Mr. Benjamin Aitken writes: "This is a very familiar bird, and builds readily in some roadside tree, where men and carts are passing all day long. I have the following notes of its nests:

"1st-8th May, 1869. Nest and three eggs taken at Khandalla, above the Bhore Ghât.

"12th May, 1871. Nest and four eggs at Poona.

"16th-18th May, 1871. Nest and four eggs at Khandalla. This nest was in a corinda bush, placed about 1½ feet from the ground.

"13th May, 1873. A clutch of young birds left the nest this morning at Poona.

"19th May, 1873. I found a nest of half-fledged young birds this day at Poona. The tree was almost denuded of leaves, and the heat of the sun being very intense, the parent bird was nevertheless sitting close. Its eyes were closed, and it was gasping hard. One of the young ones had crawled out from under the parent, and was sitting on the edge of the nest, also gasping hard.

"I do not exactly gather from your notes in the 'Rough Draft' what form the spots usually take. In my nest taken on the 12th May all four eggs had the zone quite as distinct as the eggs of a Fan-tailed Flycatcher. The seven eggs taken from two nests at Khandalla, on the other hand, had not the least appearance of a zone, but were spotted, after the manner of Sparrows' eggs. In both the latter cases I saw the old bird fly off the nest and alight on a tree a few yards off.

"I remember one little Shrike of this species which used to come down every day to pick up crumbs of bread and pieces of potato put out for the Sparrows. (Being a true naturalist I love Sparrows.)

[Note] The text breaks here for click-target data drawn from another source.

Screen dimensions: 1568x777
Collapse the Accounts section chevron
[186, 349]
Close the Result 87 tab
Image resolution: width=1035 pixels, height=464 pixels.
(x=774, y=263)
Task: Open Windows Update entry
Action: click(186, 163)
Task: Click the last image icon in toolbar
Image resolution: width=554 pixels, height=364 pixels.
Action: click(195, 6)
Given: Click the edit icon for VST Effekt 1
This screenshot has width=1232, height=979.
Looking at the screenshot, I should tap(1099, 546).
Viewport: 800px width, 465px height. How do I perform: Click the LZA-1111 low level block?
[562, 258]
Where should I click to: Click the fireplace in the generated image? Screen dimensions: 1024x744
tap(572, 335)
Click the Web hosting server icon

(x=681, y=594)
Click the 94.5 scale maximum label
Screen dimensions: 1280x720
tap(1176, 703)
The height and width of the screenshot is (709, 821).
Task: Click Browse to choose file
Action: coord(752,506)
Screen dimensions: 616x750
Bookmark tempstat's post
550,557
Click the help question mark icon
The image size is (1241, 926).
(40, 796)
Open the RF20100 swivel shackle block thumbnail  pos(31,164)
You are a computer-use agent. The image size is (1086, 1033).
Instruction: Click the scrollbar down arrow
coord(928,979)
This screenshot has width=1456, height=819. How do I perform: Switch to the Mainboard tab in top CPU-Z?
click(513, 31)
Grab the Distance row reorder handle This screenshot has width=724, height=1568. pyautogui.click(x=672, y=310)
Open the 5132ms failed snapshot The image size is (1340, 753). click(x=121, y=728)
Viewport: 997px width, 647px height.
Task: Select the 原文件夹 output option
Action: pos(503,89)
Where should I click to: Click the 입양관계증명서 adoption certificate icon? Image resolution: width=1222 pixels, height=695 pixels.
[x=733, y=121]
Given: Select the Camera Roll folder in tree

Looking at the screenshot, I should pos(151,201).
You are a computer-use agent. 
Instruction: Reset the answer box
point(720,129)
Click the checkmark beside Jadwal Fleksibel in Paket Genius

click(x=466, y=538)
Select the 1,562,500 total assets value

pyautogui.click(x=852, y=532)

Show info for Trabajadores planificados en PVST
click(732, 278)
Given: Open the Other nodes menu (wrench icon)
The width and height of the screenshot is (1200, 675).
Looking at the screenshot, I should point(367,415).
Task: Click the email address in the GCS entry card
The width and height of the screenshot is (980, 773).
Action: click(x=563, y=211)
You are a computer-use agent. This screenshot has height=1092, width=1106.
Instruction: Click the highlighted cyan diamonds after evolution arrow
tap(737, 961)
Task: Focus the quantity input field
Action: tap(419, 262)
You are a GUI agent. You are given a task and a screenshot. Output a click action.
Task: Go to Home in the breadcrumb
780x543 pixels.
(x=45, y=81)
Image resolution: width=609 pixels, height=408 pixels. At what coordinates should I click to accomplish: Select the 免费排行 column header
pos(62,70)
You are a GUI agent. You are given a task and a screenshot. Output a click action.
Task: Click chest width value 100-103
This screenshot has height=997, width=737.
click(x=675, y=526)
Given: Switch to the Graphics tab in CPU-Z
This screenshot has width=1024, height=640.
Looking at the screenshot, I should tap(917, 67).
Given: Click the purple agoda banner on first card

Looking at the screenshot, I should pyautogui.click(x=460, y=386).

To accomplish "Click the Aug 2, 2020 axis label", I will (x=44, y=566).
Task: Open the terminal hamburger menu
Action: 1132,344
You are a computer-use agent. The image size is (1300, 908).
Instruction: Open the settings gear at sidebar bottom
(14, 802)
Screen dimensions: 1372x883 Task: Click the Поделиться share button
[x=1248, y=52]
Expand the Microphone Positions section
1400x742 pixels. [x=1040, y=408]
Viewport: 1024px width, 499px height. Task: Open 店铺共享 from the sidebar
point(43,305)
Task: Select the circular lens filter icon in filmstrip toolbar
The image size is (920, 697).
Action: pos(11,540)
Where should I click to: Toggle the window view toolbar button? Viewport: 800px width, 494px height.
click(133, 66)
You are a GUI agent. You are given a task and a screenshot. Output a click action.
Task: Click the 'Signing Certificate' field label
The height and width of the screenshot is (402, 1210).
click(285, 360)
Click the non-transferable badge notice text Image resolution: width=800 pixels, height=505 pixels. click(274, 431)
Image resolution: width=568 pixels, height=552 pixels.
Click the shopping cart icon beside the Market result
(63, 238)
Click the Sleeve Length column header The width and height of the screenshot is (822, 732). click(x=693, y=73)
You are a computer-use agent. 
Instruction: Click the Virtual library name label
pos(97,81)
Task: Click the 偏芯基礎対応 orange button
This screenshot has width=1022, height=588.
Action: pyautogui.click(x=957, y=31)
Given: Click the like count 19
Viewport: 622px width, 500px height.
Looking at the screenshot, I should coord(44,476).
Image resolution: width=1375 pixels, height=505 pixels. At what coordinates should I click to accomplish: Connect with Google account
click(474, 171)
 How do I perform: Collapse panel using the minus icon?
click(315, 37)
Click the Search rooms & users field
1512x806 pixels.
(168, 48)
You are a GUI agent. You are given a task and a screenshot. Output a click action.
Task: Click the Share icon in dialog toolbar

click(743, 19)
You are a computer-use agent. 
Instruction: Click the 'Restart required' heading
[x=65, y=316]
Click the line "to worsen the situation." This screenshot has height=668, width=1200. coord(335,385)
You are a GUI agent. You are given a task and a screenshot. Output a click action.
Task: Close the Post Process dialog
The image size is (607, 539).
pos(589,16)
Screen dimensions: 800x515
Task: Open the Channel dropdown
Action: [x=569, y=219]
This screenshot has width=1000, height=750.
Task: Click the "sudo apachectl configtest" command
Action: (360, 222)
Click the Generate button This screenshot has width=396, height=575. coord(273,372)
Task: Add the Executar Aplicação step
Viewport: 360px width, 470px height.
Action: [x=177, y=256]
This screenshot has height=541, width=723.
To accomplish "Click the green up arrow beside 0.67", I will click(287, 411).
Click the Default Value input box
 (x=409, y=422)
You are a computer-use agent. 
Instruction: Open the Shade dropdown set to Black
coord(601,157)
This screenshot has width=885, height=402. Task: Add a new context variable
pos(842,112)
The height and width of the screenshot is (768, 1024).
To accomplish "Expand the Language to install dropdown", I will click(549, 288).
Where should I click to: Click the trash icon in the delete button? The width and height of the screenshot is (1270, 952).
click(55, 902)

"My brother on one occasion saw one of these Shrikes trying to catch a garden lizard - not a gecko.

"Of course you know that the young of this handsome and brightly colored Shrike have a plain and curiously marked plumage, reminding one a little of the pateela Partridge. I never saw this Shrike in Bombay."

The eggs of this, the smallest of all our Indian Shrikes, differ in no particular, so far as shape, colour, and markings go, from those of its larger congeners; that is to say, for every egg of this species an exactly similar one might be picked out from a large series of L. lahtora or L. erythronotus; but at the same time there is no doubt that pale-creamy and pale-brownish stone-colored grounds predominate more amongst the eggs of this species than in those of the two above-named. The markings are also, as a rule, more minute and less well-defined; indeed, in the large series I possess there is not one which exhibits the bold sharp blotches common in the eggs of L. lahtora, and not uncommon in those of L. erythronotus.

In length they vary from 0·75 to 0·95 inch, and in breadth from 0·62 to 0·71 inch; but the average of forty-five eggs is 0·83 by 0·66 inch nearly.